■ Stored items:

====

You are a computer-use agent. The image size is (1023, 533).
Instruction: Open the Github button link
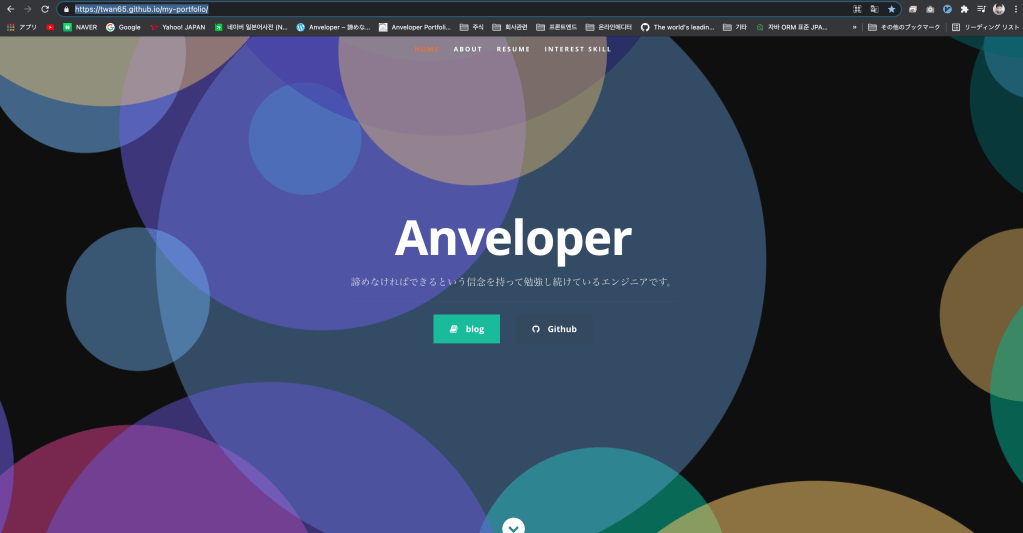(x=553, y=329)

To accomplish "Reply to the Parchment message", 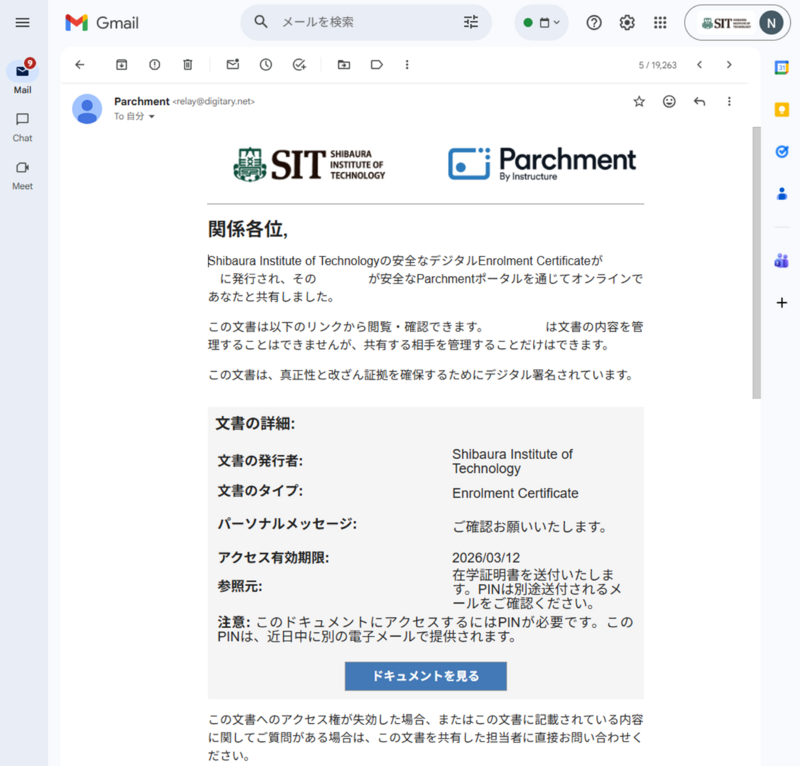I will pos(699,101).
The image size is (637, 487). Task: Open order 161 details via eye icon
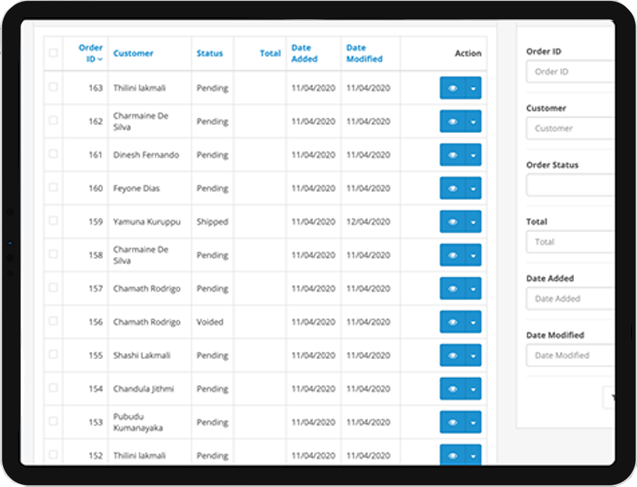[452, 155]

====

■ Required action: Repeat the lines exactly, starting with the line that contains "The image size is (637, 487)." and ending with the last line of the entries. Keep both of those lines but no pictures.

■ Answer section:
The image size is (637, 487). Task: Open order 161 details via eye icon
[452, 155]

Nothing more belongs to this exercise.